Task material —
------------

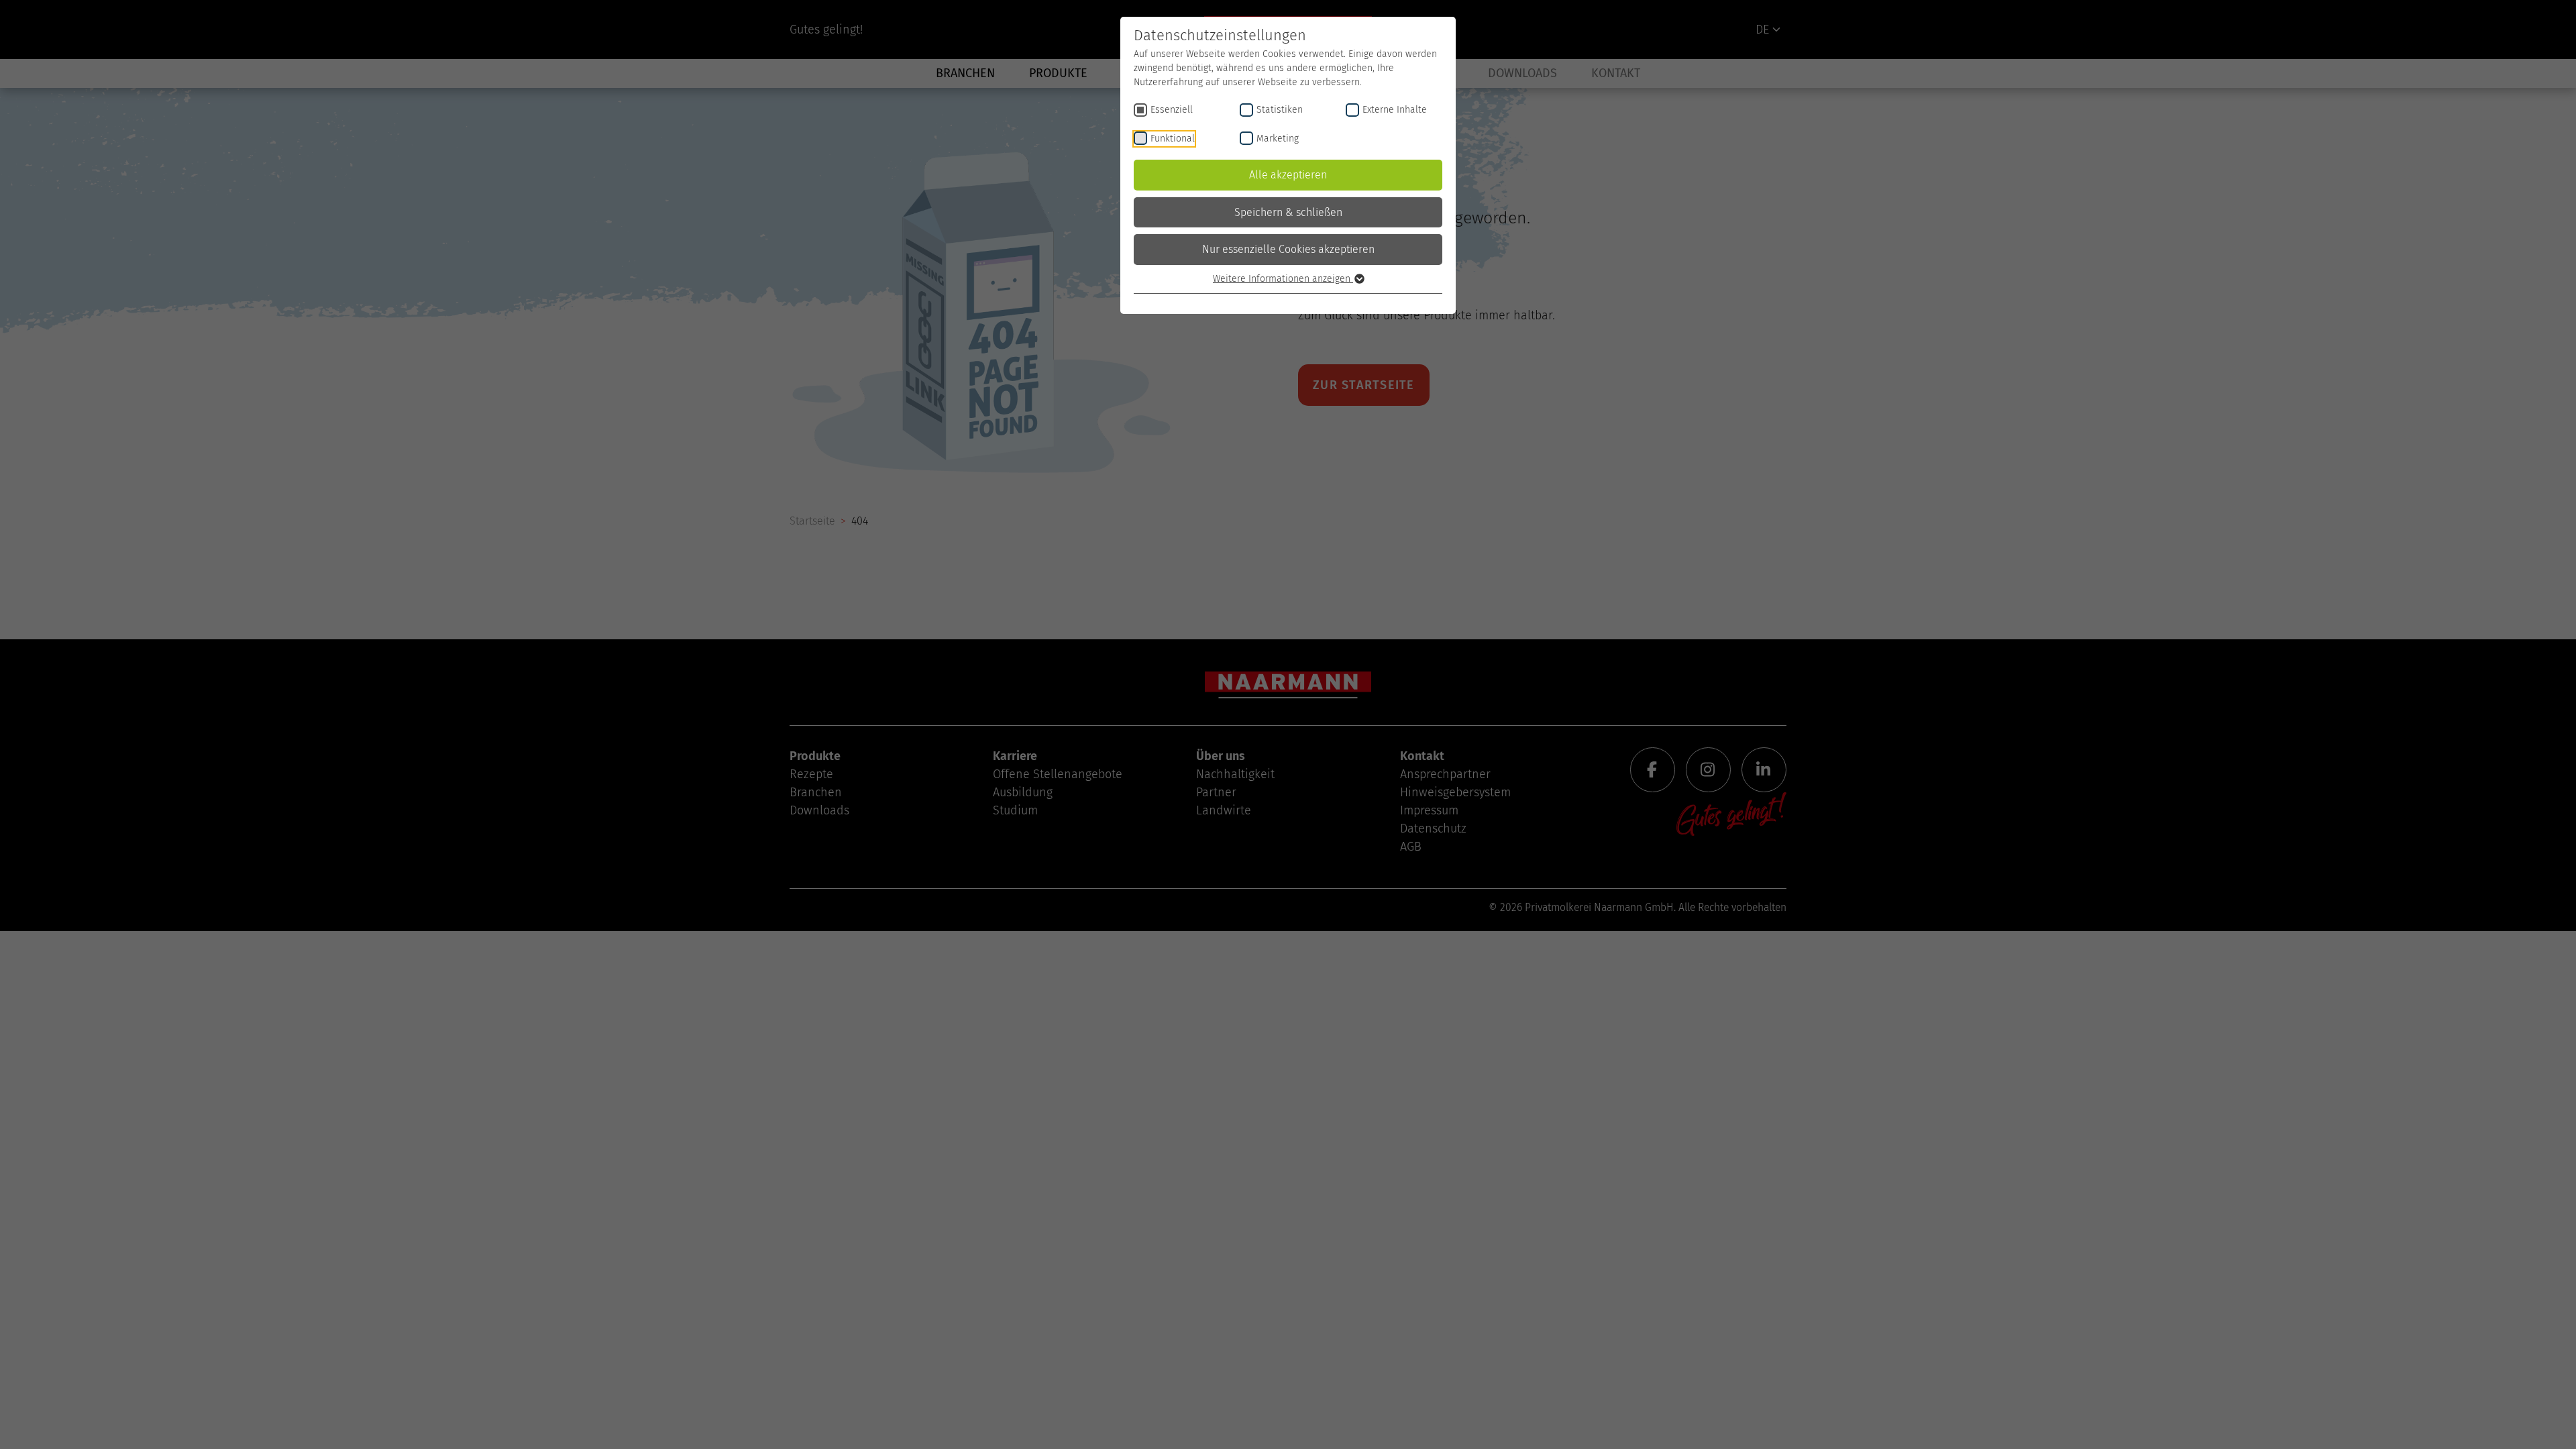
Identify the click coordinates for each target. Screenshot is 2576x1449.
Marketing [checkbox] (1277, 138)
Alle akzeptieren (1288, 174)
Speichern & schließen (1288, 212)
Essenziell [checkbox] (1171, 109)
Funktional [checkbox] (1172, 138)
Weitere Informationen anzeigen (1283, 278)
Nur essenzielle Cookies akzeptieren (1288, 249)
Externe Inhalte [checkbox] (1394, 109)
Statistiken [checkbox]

------------

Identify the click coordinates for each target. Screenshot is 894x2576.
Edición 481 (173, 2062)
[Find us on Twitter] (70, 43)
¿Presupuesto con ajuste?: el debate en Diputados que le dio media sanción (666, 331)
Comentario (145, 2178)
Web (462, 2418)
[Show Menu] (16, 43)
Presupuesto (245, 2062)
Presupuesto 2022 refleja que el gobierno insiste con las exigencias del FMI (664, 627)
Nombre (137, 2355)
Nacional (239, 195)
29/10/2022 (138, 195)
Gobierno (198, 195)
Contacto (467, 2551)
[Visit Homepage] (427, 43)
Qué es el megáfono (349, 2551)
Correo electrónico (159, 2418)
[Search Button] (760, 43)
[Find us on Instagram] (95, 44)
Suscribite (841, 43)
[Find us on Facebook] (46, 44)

------------

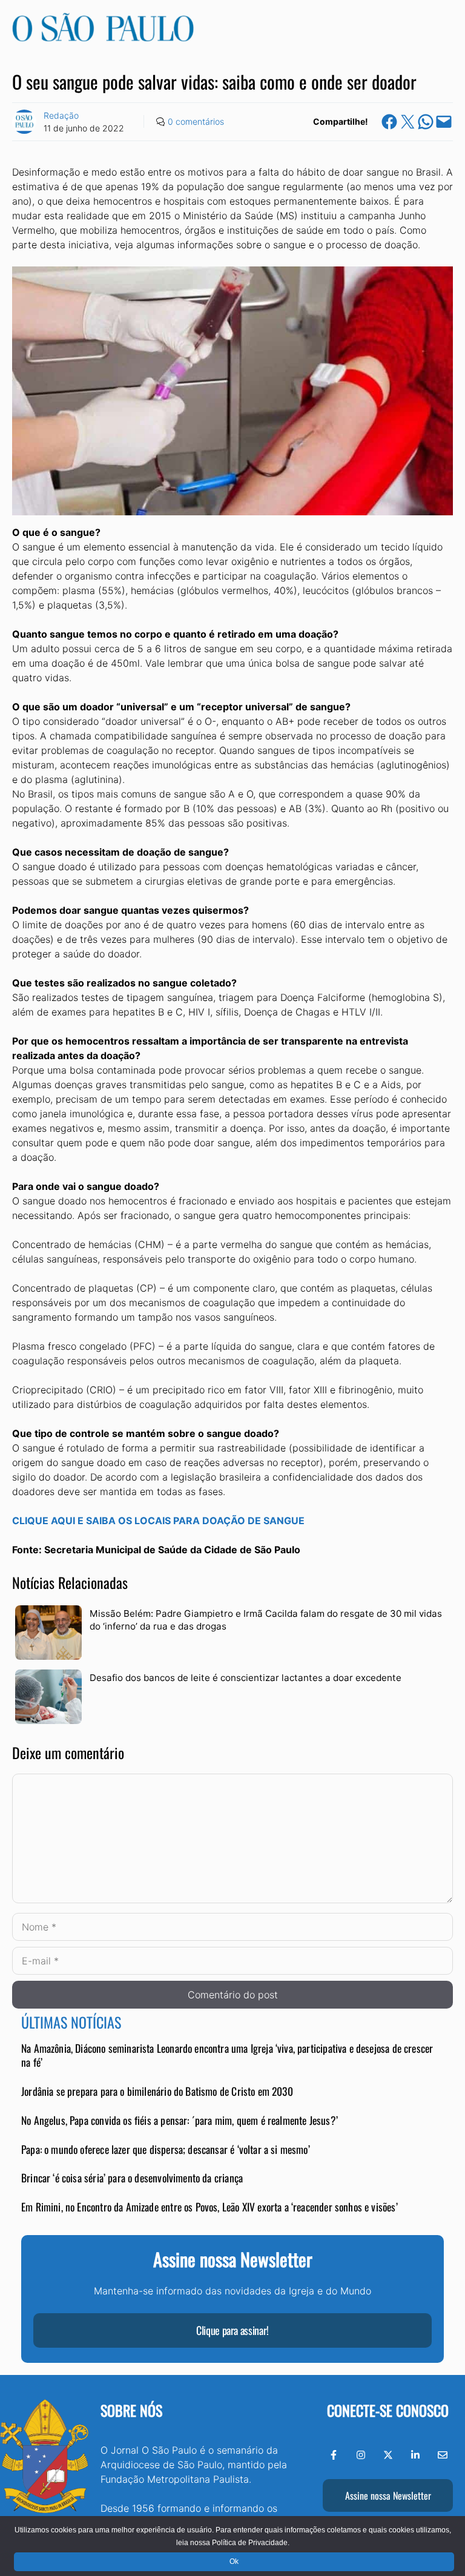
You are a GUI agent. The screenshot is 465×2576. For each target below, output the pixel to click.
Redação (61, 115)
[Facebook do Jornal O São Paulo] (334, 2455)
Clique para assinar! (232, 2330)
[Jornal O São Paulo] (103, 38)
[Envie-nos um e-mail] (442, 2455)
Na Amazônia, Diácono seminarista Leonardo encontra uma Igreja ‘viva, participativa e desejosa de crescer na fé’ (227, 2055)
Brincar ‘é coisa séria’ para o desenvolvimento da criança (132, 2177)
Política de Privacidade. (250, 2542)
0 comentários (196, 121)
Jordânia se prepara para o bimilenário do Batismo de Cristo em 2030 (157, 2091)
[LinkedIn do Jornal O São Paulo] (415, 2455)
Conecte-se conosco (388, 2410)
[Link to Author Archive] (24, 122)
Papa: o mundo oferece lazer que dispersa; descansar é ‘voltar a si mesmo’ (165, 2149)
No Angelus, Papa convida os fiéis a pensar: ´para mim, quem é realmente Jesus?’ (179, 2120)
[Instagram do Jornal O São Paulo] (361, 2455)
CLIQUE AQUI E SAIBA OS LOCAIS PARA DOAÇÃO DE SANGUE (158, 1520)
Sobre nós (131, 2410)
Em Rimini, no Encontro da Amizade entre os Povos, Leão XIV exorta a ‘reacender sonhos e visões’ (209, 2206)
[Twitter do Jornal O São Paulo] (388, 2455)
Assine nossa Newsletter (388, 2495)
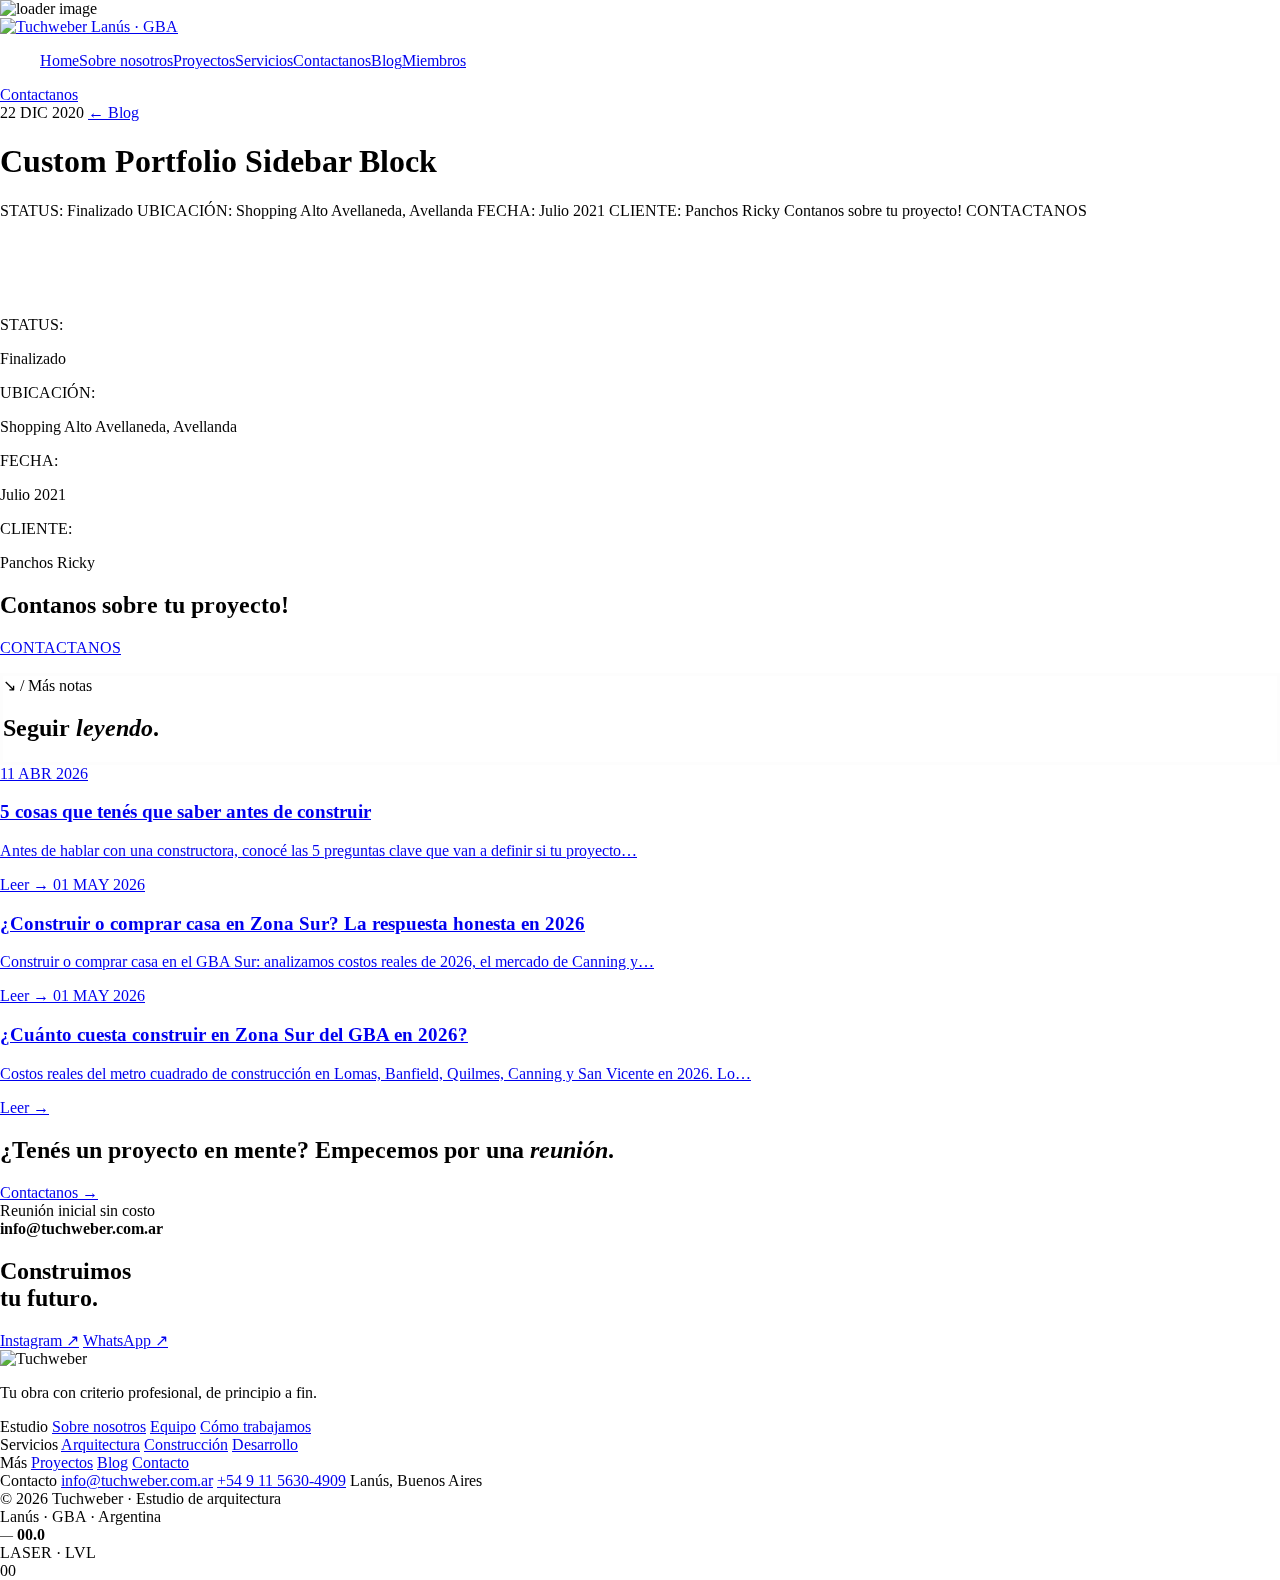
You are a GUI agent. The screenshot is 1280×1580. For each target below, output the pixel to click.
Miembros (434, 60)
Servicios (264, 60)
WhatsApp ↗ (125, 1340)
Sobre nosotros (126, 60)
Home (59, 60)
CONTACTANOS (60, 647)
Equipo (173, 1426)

------------

What is required — Here the output must be the lines above from the line with "Alle akzeptieren (1288, 174)" to the line with "Statistiken [checkbox]", both included, duplicated word for word and nothing else.

Expected output —
Alle akzeptieren (1288, 174)
Speichern & schließen (1288, 212)
Essenziell [checkbox] (1171, 109)
Funktional [checkbox] (1172, 138)
Weitere Informationen anzeigen (1283, 278)
Nur essenzielle Cookies akzeptieren (1288, 249)
Externe Inhalte [checkbox] (1394, 109)
Statistiken [checkbox]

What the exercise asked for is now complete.